G-d Stories: Rivka



This I remember. It was today. I was veiled, like a bride, like Moses they say, like G-d, even, when He hides His face in shame. I am only three. But I am, and my mother Tzipporah is not.  And my Babba Batya, Tzipporah’s mother is not. I am like Tzipporah- she no longer has a mother and I do not either. But they have G-d and I have G-d- on two sides of the story of life.  I was veiled by mother’s long waving dress as she was shot in the breast and I was born between her thighs again. Her mother was shot next in the taxi, holding her daughter’s head in her arms. I don’t know who is born and who is lying everyone in the air knows less. How could G-d squeeze in there? G-d was released there better. It was all one flesh and one leather in a song un tuned. There were two Arabs killed too. The driver and his assistant- everyone dies from the outside. But I was made to be alive from the inside.  Another rider and his son from the taxi had his moment of bullet and mind-flashing and they lay fast under the car where the steel could not see. And a cousin who hid like a cowardly Jew under G-d’s skirt, a Talis, of the great rebbe-screaming, “who shall live!”
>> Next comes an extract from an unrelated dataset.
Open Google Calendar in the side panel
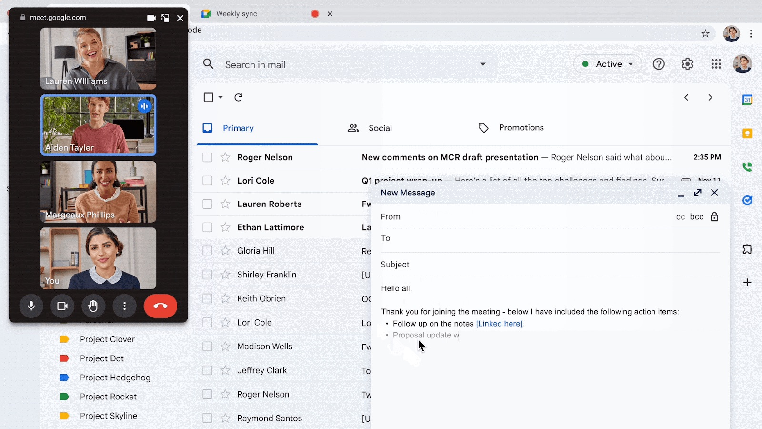 pyautogui.click(x=748, y=100)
I shall tell You, G-d, a few things, tonight, my Father. But I need to curl my whole payus head. Now I’m under the stars. But my mother Tzipporah, just because she wanted to for me, troubled the sun. Am I Binyamin again and she Rachel? Did I tell you about the wedding, I sang in? Nazi wounds would not touch our shores the Rabbi there said that, 1939, May. I knew this about You and Your secret. (Because my big brother, Moshe, was studying our Gemorrah with the wondrous lamed-vavnik vision toucher, the Hazon Ish) I shall live. At three years old I shall live, differently.

I wasn’t killed that day and I wasn’t born that night, but I was whooshed under the car because the Arabs on camel-back came back hunting. They said there was a girl; they could swear there was a Jewish girl. I wasn’t a little girl; I am still in my mother’s womb, I said in my head, “I can decide, when and where to be born now, not G-d anymore, I can be born with my eyes open”.  And then we walked just down the dirty road to the British police headquarters in Carmiel and there the uniformed men were too tired to be bothered about the pounding heart of a little girl and a silly old man and his son, and the coward man with the skirt of G-d that screams from the European Rebbe she shall live with this forever.
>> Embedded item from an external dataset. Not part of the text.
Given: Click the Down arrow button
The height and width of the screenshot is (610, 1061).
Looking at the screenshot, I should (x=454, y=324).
So I spoke into my hands (some people pray into their hands, and squeeze always from them, but I speak to them) what will my big brother Moshe do?  Will he push those British heartaches to runaway because that’s no way to curl a head full of payus in a Jewish nation? Will brother Budik tell the camel marauders you can’t murder us away from our holy sites? Will my big sister Nechama tell holed up father, ‘kiss and kiss and kiss this little girl”?  Fatel will not let G-d hide in the car. And will my big sister Bilah not let anyone ignore me again? Because I will never let G-d be invisible again. Please, G-d, please remind me to remember that forever.
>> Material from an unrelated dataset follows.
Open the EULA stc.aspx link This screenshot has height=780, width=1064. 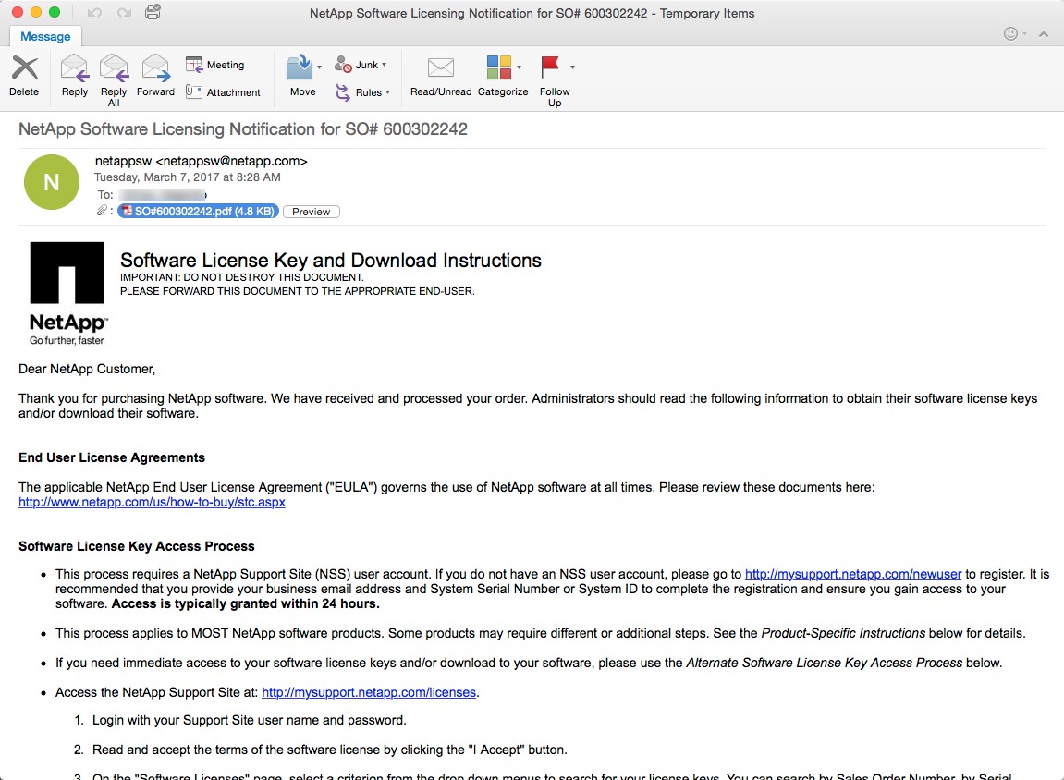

G-d decides one big thing though.  G-d decides when to hide His face. And then He burns and burns and burns a hole in the veil. One person will coax Him out, but careful, he knows he will be kissed in his death. (He goes to the desert to do all this.) He loves the place that has no clouds (where the sun can have no veil). And then He destroys the whole world. Moshe the runaway prince got there first and saw G-d alone. Later, the Berditchiver. Only the ones that are very alone- Like me. “Get my tallis veil out to Israel to the holy city of Tzfat. Let it be our ketubah, our visa in heaven. Send it to Rivka, the teacher of G-d’s Torah. Let it be in a taxi on the way home from a Haifa wedding, let the little girl’s hand grasp and squeeze the tzitzit I kiss and kiss and kiss every morning on the day of her mother’s death as she walks from the steel coffin down the little dirty road to the British police headquarters. And the world was an inferno and the night long, but the day will not die on this earth because of the little girl who saw G-d alone.